China? They don’t even need to fight. They’ve mastered the art of letting America outmaneuver itself, one ill-conceived intervention at a time. Russia? They’re running the chaos playbook like it’s a greatest hits album, knowing they don’t need to win outright—just muddy the waters enough to keep the U.S. distracted.

And here we are, fighting ourselves in the shadow of our own decline. State wants stability but can’t resist tinkering with regime change. CIA wants control but keeps outsourcing it to militias they can’t manage. The Pentagon wants to stay out of the fray until they’re dragged in, at which point they carpet-bomb the chessboard and call it strategy. Nobody’s coming out on top because the fight isn’t for dominance anymore—it’s for relevance.

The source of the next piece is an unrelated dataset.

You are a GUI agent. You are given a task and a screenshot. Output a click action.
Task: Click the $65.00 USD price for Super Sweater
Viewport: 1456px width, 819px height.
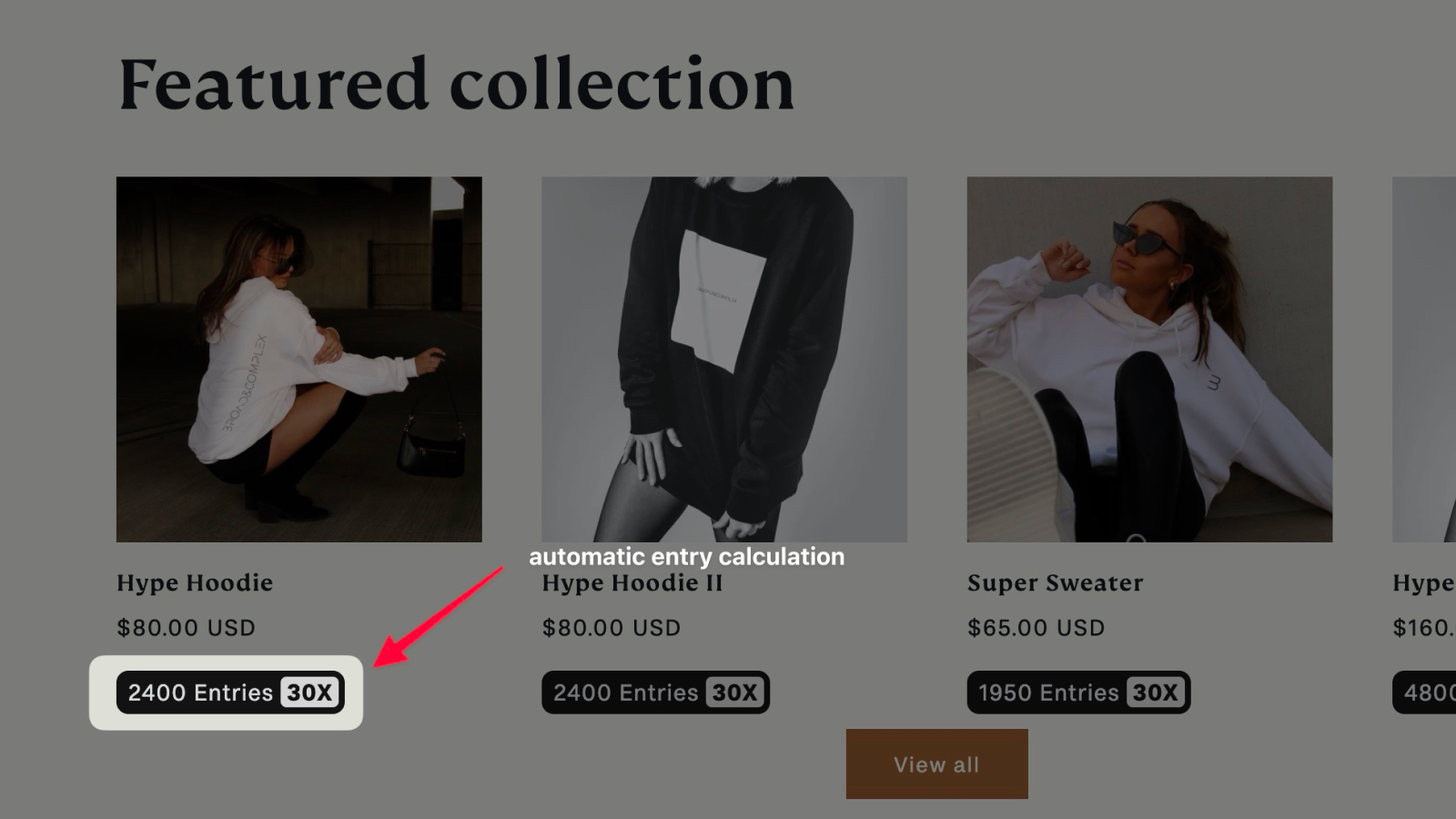1036,627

The result? A “Riyadh-Langley Caliphate” Frankenstein monster—funded by the Gulf, armed by Langley, and tolerated by State as a necessary evil. It’s a total clusterfuck, with the U.S. essentially funding a regional civil war where our own proxies fight each other over scraps of influence. And while the agencies duke it out, the real winners—Russia, Iran, Turkey, even ISIS remnants—watch from the sidelines, taking notes on how America burns billions to make its own problems worse.

It’s not just a fight against Assad or Iran or even terrorism. It’s us versus us, competing to see who can win the ugliest, dumbest, most Pyrrhic victory of them all. If that’s not the perfect metaphor for modern U.S. foreign policy, I don’t know what is.

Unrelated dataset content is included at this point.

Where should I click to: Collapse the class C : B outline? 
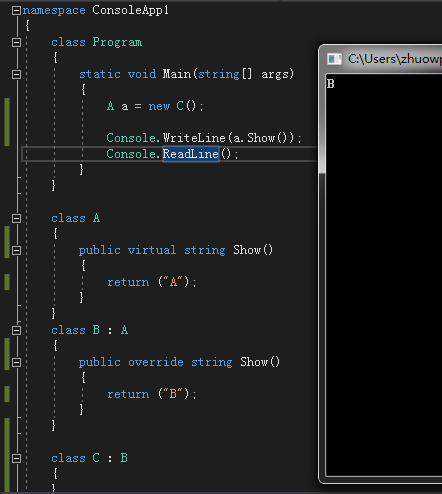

Mustache Twirling Pinkertons

 We’re sold this narrative of American military might, a gleaming titanium eagle soaring over a grateful world. But beneath the surface, what do we find? A labyrinthine bureaucracy, a tangled web of contracts thicker than a cruise missile manual, and at the heart of it all – profit.The Pentagon, my friends, isn’t a war machine, it’s a gilded ATM, spewing out taxpayer dollars that magically land in the bulging coffers of private contractors.

Think of it as a kind of perverse imperialism, one where the colonies we exploit aren’t far-flung territories, but the American taxpayer themself. These “small wars” you mention – mere skirmishes in the grand scheme – become the perfect testing grounds for this wasteful machine. They keep the gears turning, the money flowing, without ever truly challenging the system’s inherent inefficiency.

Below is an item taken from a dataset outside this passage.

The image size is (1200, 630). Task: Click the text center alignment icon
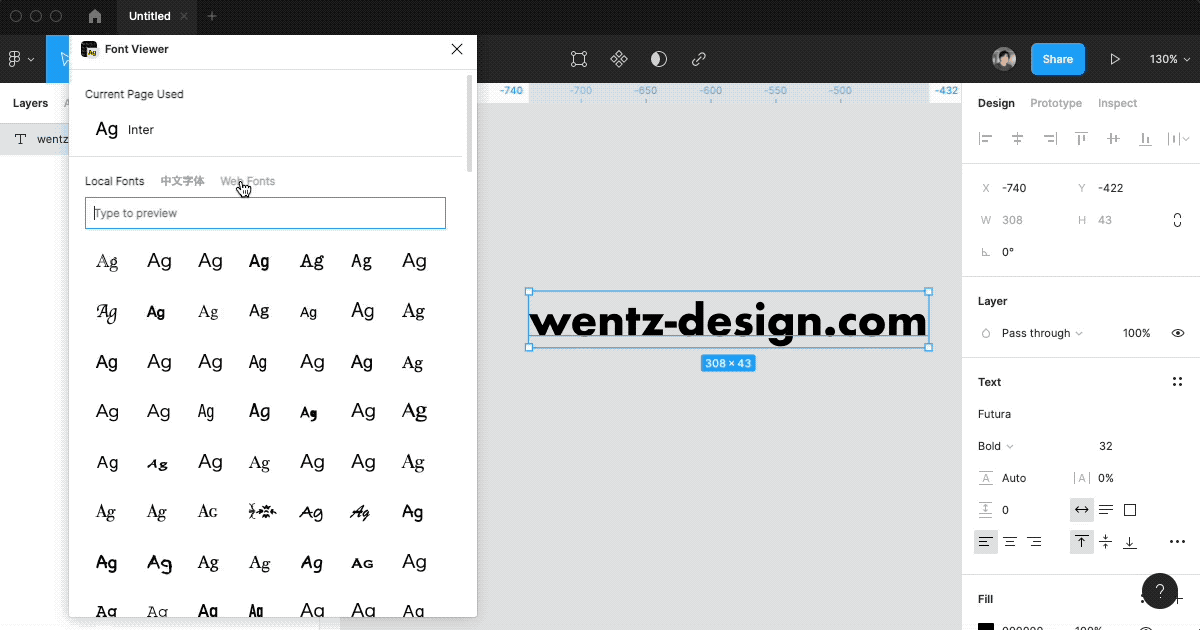pyautogui.click(x=1009, y=541)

Now, this wouldn’t be such a scandal if we were still playing cops and robbers in the sandbox of American imperialism.But what happens when we face a real bully on the playground, a peer competitor with an equally sharp stick? Here’s the thing: make-believe military dominance crumbles faster than a subprime mortgage in a recession when confronted with actual firepower. It’s like those Hollywood westerns where the townsfolk, armed with pitchforks and rusty shotguns, face down a battalion of moustache-twirling outlaws. The bravado only goes so far.

This, my friends, is where the rubber meets the airstrip. Sooner or later, the delusion of military supremacy crashes headfirst into the harsh reality of a battlefield. We can’t keep playing pretend while real bullets fly. Rooting out this culture of corruption, this cancerous growth of profiteering within the defense industry, isn’t a luxury – it’s a matter of national survival. It’s time to break the spell, dismantle the ATM, and rebuild our military around something less flimsy than inflated invoices and a revolving door of lobbyists.